Presumably a large part of this is the difference between the Hadoop philosophy of using whitebox PCs (4 disks for 2 quad-core CPUs), and Greenplum’s use of dense servers like the Sun Thor (SunFire X4540 — 48 disks for 2 quad-core CPUs.)
Perhaps another part has to do with different fault tolerance approaches. Hadoop (as per the Google MapReduce paper) is wildly pessimistic, checkpointing the output of every single Map or Reduce stage to disks, before reading it right back in. (I describe this to my undergrads as the “regurgitation approach” to fault tolerance.) By contrast, classic MPP database approaches (like Graefe‘s famous Exchange operator) are wildly optimistic and pipeline everything, requiring restarts of deep dataflow pipelines in the case of even a single fault.
Chicken or Egg? The Google MapReduce pessimistic fault model requires way more machines, but the more machines you have, the more likely you are to see a fault, which will make you pessimistic…. Even so, 40x?
I talked briefly to Owen O’Malley at Yahoo about cluster sizing, and have talked with Greenplum’s resident expert, Tim Heath, as well (GP wooed Tim away from Yahoo, actually). Both gave rational explanations for why they ended up with what they use. And neither seemed doctrinaire or agitated about this issue one way or the other — both Hadoop and Greenplum are getting their jobs done, and have happy reference stories.

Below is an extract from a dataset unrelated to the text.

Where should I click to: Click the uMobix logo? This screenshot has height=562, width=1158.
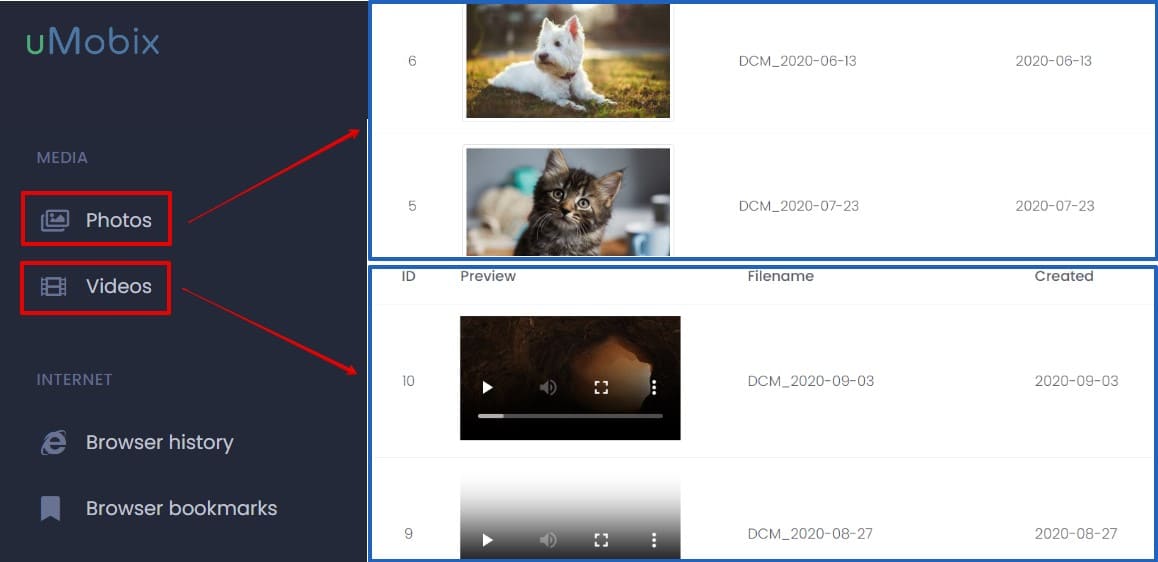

Still I wonder from a general point of view: how much hardware should be thrown at these problems? What’s the sweet spot between optimism and pessimism in the software fault tolerance, given the hardware/operational/energy cost to support it? So far all I hear are casual opinions — there’s science to do here (as both Owen and Tim agreed).
As a side note, Mehul Shah has had some important things to say on this note in the past:
- His work on FLuX presents an alternative fault tolerance and load balancing approach: fully pipelined dataflow, but with process pairs rather than checkpointing. It’s much trickier to build, and not necessarily cheaper in hardware overhead, but an intriguing alternative to regurgitation.

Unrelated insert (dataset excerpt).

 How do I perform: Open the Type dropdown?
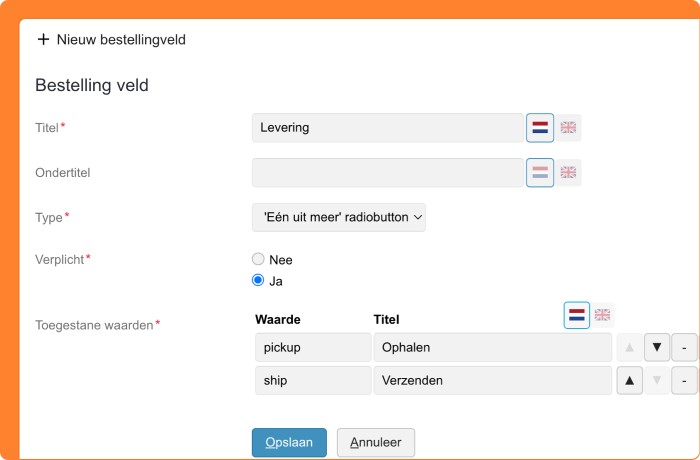pyautogui.click(x=339, y=217)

- His more recent JouleSort benchmark tries to factor energy cost into the sorting machismo story. Unfortunately, nobody else has risen to the challenge, and it’s a single-node benchmark for now.
So a number of good research gimmes here with big potential impact on practice:
- Predictive Snapshots for Dataflows: It sounds wise to only play the Google regurgitation game when the cost of staging to disk is worth the expected benefit of enabling restart. Can’t this be predicted reasonably well, so that the choice of pipelining or snapshotting is done judiciously?
- TCO metrics for Analytics hardware in modern datacenters: What is the right way to measure cost for these deployments, including energy consumption, rackspace, management, etc.
- Energy-centric scalable benchmarks: Combine the best of JouleSort, PennySort and the Petabyte-scale work going on in the field, and get people to compete for the right metric on big data. The scaling will modify JouleSort and PennySort to include purchasing and energy costs of components like network switches on- and across racks.
Data in Beta 
24 Comments
Hi Joe,
While more selective checkpointing makes sense for multi-job pipelines, I think MapReduce’s materialize-all-maps approach makes sense for large single MapReduce jobs like Petasort. The problem in Petasort is that you have 3600 nodes running maps, and part of each map output must be sent to each of 3600 reducers. If you didn’t materialize the outputs and a single reducer failed, you’d have to re-run *all* the maps to rebuild the part of the output that had been sent to that reducer. Having a single failure trigger a re-scan of the entire data set is unacceptable. You can actually think of the map-side materialization as building an index to avoid this re-scan.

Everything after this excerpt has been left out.